Though I’m not certain I’ve watched an entire episode, this is the beautiful play on words captured by the title of the sitcom “Community“. A community college where the students and teachers form a community. A place. A set of relationships.
So as I sat with the clipper buzzing around my ears, I talked with my stylist who has been a personal friend of mine for longer than 90% of the relationship in my life. I know her kids and she knows mine. I know her wedding anniversary and what her Christmas looked like. She’s cut my hair on my deck when I couldn’t get my schedule to work into her salon schedule. We tried to watch her compete in a dance recital (couldn’t find the studio, so we ultimately missed out).
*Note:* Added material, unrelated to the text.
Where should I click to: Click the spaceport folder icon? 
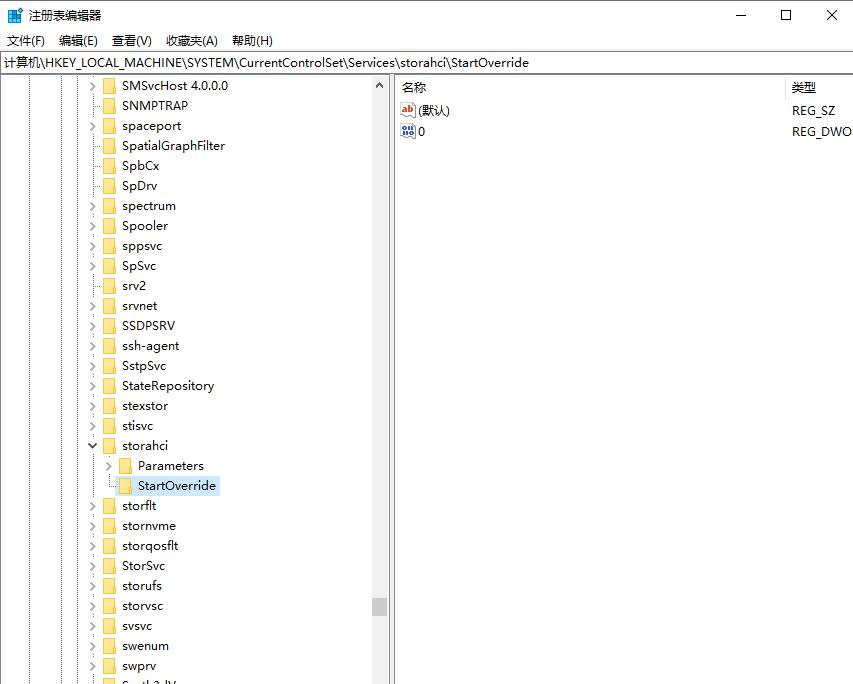click(x=109, y=125)
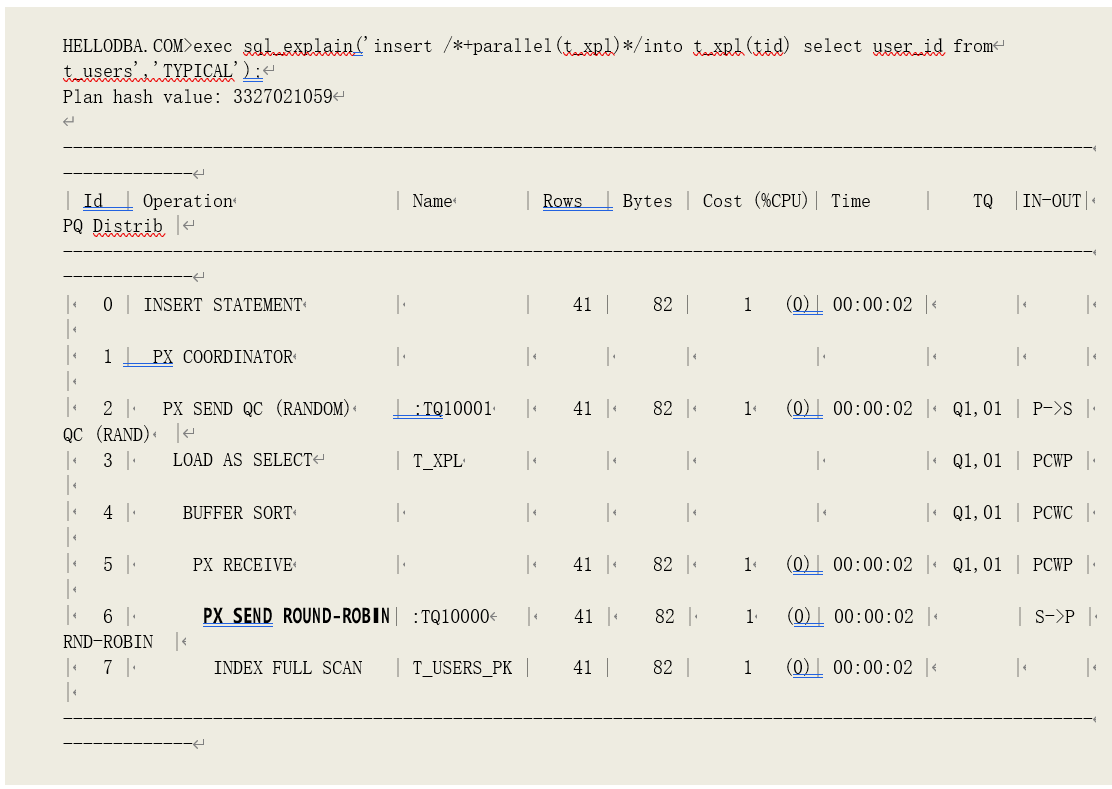The height and width of the screenshot is (789, 1112).
Task: Click the PCWC value in IN-OUT column
Action: pos(1052,513)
So as I sat in the pneumatic chair at this the fifth (maybe sixth?) salon we’ve followed her to, we shared bits of our lives, snippets of struggles and triumphs, the joys and sorrows of parenting, the plans and the dreams that make up life.
This is where I come in. I can seek out and support such environments. I’ll follow my stylist to this new salon, because I like the way she cuts my hair and because she is my fiend, but also because if this salon succeeds, there is another place for community to happen. My support will add to the support of others and this salon can flourish.
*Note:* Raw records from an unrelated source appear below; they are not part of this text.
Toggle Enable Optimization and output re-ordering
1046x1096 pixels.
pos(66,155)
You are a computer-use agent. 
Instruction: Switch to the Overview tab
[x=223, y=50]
More directly, I have a unique role in creating space for community through my work as a pastor. I have the opportunity to encourage others to form community even as I lead by example and start/maintain gatherings of community. This has looked like facilitating small groups. It has more often been more a getting together for a meal or conversation. And in a hyper-connected world where we have email in our pockets and social media always beeping at us, we really need these connections. Not the surface voyeurism of a facebook, but the stuff that happens when folks come together (even if that coming together is via facebook/facetime/skype/etc.). What is important is the level of interaction. The depth of the conversation. The willingness to know and be known.
Even as I write these words, a friend has stopped by the office. The next thing I know, I’m learning about the books she likes to read, the way she likes to spend her time (and some past struggle with giving herself permission to enjoy reading for the fun of it). We talk about personality and motivations. We talk family. I learn about a great gift her husband has given her. We dip below the surface of “How are you? Fine.” We make plans for lunch. We go back to our days. We have been enriched by the experience. We have come to know each other more deeply. We have cared for one another and been present in a way we both need.
What my community needs is real community. How I can help meet the need is to participate in and create opportunities for such community to occur. I can be interruptible, and when appropriate, an interruption.